Formação da Comunidade Indígena de Atikum-Umã No início dos
anos 1940, os membros da comunidade camponesa que habitavam a Serra se
auto-identificavam como os caboclos da Serra do Umã. Nessa época andavam
insatisfeitos com a cobrança pela prefeitura de Floresta de impostos
sobre o uso do solo ali cultivado e com o fato de os fazendeiros
vizinhos virem colocando o gado para pastar sobre suas roças. Informados
por índios Tuxá (do município de Rodelas, na Bahia) de que havia um
órgão do governo que estava reconhecendo territórios indígenas no
Nordeste, alguns caboclos procuram, em Recife, o Serviço de Proteção aos
Índios (SPI), afirmando-se caboclos descendentes de índios e
reivindicando a criação de uma reserva indígena. Como condição para tal
reconhecimento, o SPI impôs a demonstração de um ritual de Toré,
tradição que, aos olhos do inspetor do citado órgão no Nordeste,
atestaria a "consciência étnica" dos caboclos. Despreparados para uma
exibição dessa tradição ritual, os caboclos procuram os Tuxá, que
enviam oito índios à Serra para "ensinar-lhes” o toré. Entre 1943 e
1945, deixam tudo pronto quanto ao serviço do índio e é nesta ocasião
que se desloca para a Serra um fiscal do SPI, que assiste a um ritual de
toré, atestando, conseqüentemente, a presença indígena ali. Em 1949 é
fundado o posto indígena e os caboclos se elevam à categoria de índios
oficialmente reconhecidos pelo Estado Nacional - e até os dias atuais o
toré vem sendo usado como sinal diacrítico na manutenção da etnicidade
Atikum, o que pragmaticamente lhes dá direito de acesso seguro à terra.

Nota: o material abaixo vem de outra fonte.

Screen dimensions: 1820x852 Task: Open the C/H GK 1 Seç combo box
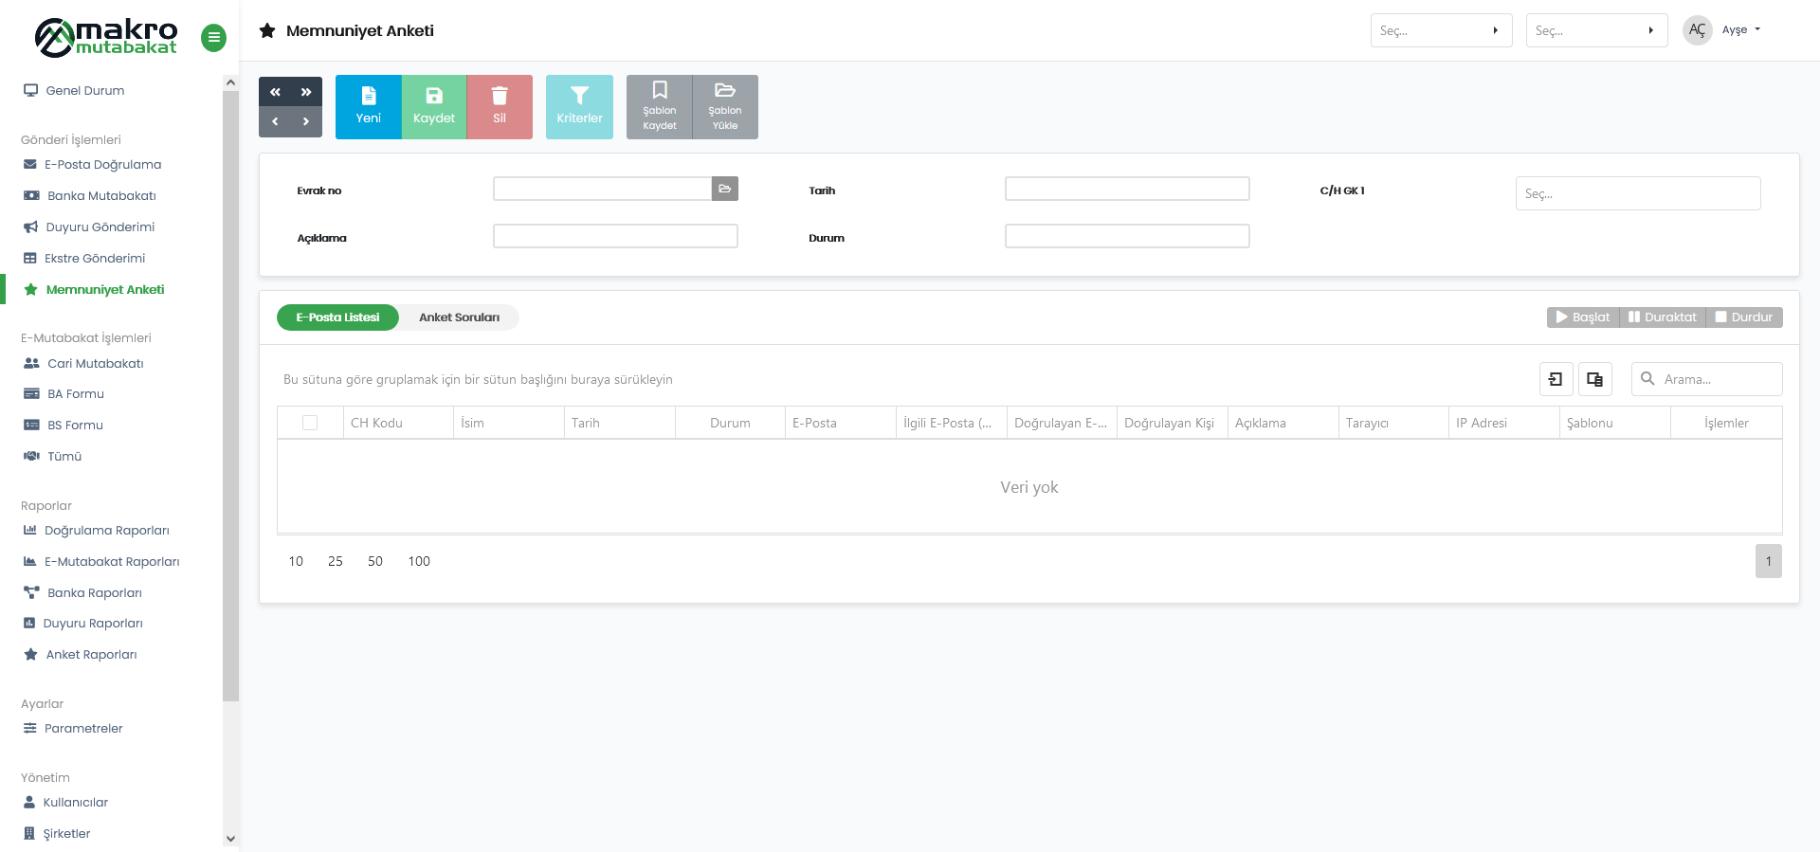pyautogui.click(x=1637, y=193)
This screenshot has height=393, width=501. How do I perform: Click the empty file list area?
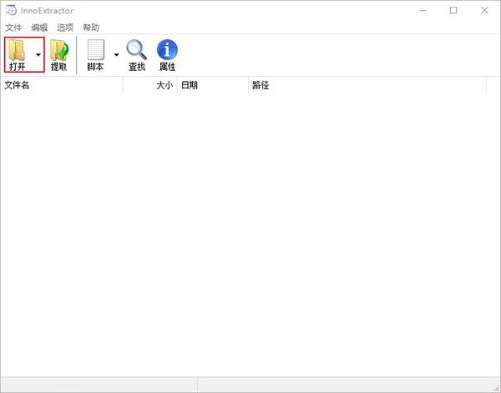click(251, 234)
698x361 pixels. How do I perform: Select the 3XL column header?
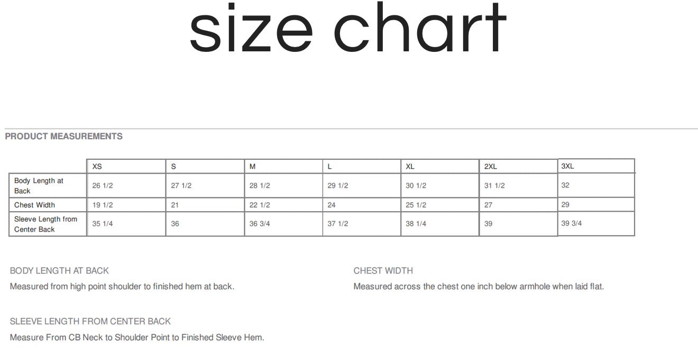coord(596,166)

O Regime de Índio Atikum Ao "aprenderem" o toré, os Atikum
foram se especializando cada vez mais em tal prática ritual.
Constituíram um corpo de saber denominado por eles de "ciência do
índio", revestida por uma áurea de mistério, e que marcaria sua
especificidade como grupo étnico. Esse corpo de saber é dinâmico e seus
ingredientes, mutáveis, pois novos elementos surgem durante os rituais e
são incorporados pelos seus praticantes. Mas se esse corpo de saber é
fluido, deve existir algo para garantir o desempenho ritual que marca a
sua indianidade, ou seja, que confirme periodicamente a sua condição de
índios face às expectativas do Estado. É preciso, portanto, ter um
"regime de índio". É preciso que os membros do grupo sejam "regimados no
toré", independentemente de serem detentores de saberes mais profundos,
para que o grupo se mostre, de forma essencialmente política, como a
"comunidade indígena de Atikum-Umã". (cf: Grünewald, 1993). Isso leva
à questão de quem realmente são considerados índios de Atikum-Umã pelos
próprios Atikum. Consideram-se índios aqueles que participam da
tradição do toré, sendo, preferencialmente "regimados" na mesma, detendo
a "ciência do índio", aqui entendida como um corpo de saberes dinâmicos
sobre o qual se fundamenta o "segredo da tribo" (cf: Grünewald, 1993).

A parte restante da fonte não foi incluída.